→ Source information:

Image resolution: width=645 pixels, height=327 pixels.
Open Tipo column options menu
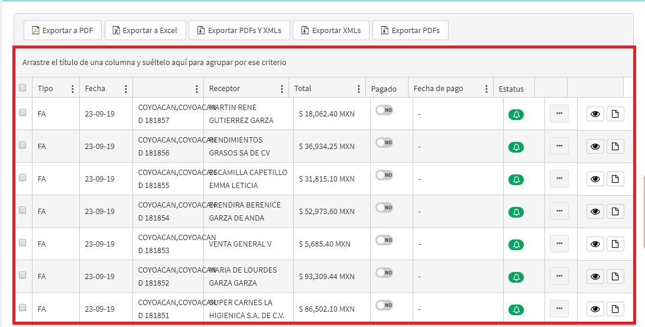(73, 89)
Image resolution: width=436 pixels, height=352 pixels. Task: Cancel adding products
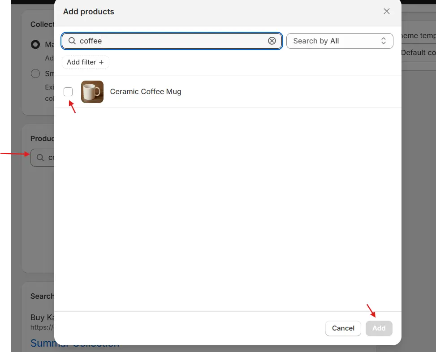point(343,328)
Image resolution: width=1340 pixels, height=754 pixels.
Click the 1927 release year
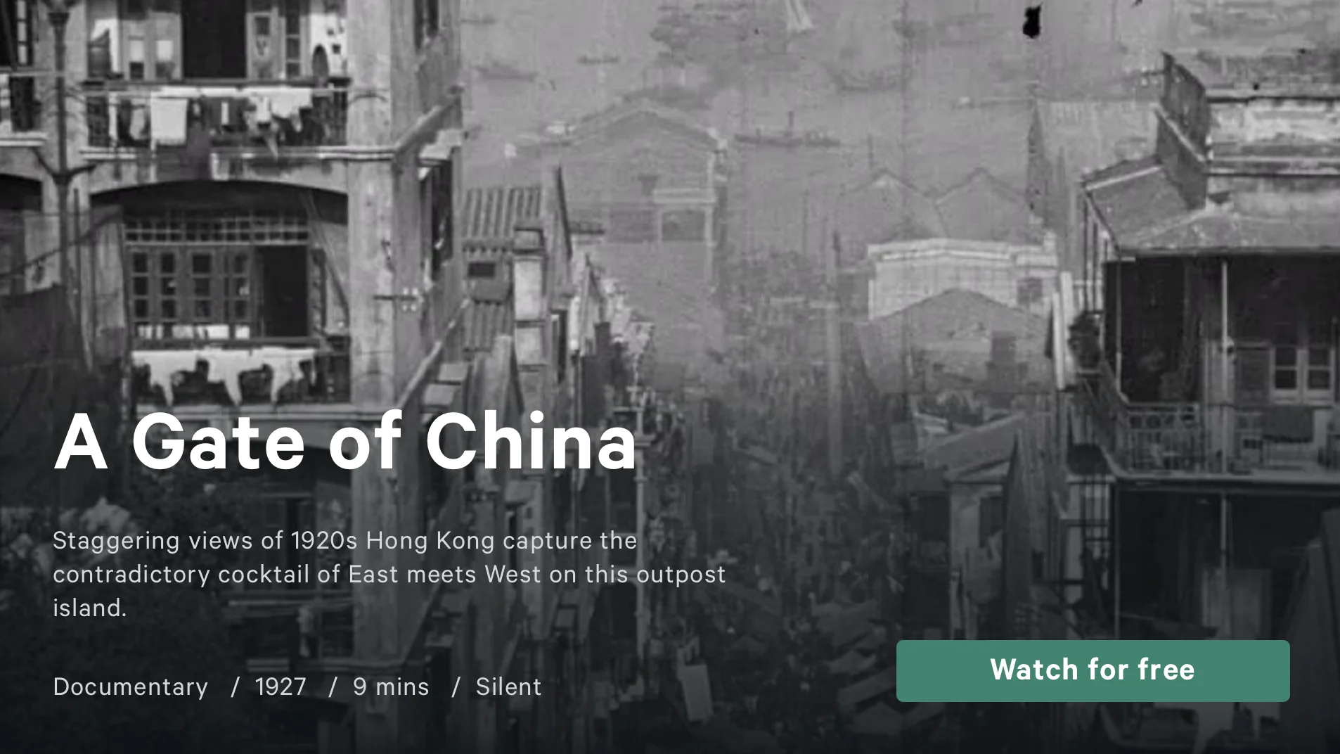tap(281, 686)
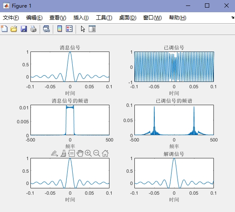Viewport: 235px width, 212px height.
Task: Save figure with the floppy disk icon
Action: tap(24, 29)
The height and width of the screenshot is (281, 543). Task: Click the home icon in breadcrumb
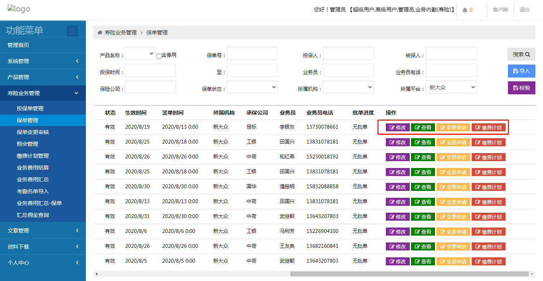tap(100, 33)
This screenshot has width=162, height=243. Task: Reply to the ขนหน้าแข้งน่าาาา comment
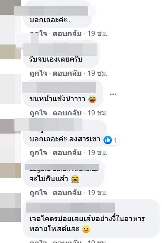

→ What to do:
Only the lines from the one containing "Open Tipo column options menu" through the last line of the entries above should be copied, exactly as they are and without the pictures.

→ Problem solution:
Open Tipo column options menu
(73, 89)
Image resolution: width=436 pixels, height=352 pixels. Task: Cancel adding products
point(343,328)
Image resolution: width=1340 pixels, height=754 pixels.
Click the 1927 release year
tap(281, 686)
Viewport: 235px width, 212px height.
Task: Save figure with the floppy disk icon
Action: tap(24, 29)
The height and width of the screenshot is (281, 543). Task: Click the home icon in breadcrumb
tap(100, 33)
This screenshot has width=162, height=243. Task: Reply to the ขนหน้าแข้งน่าาาา comment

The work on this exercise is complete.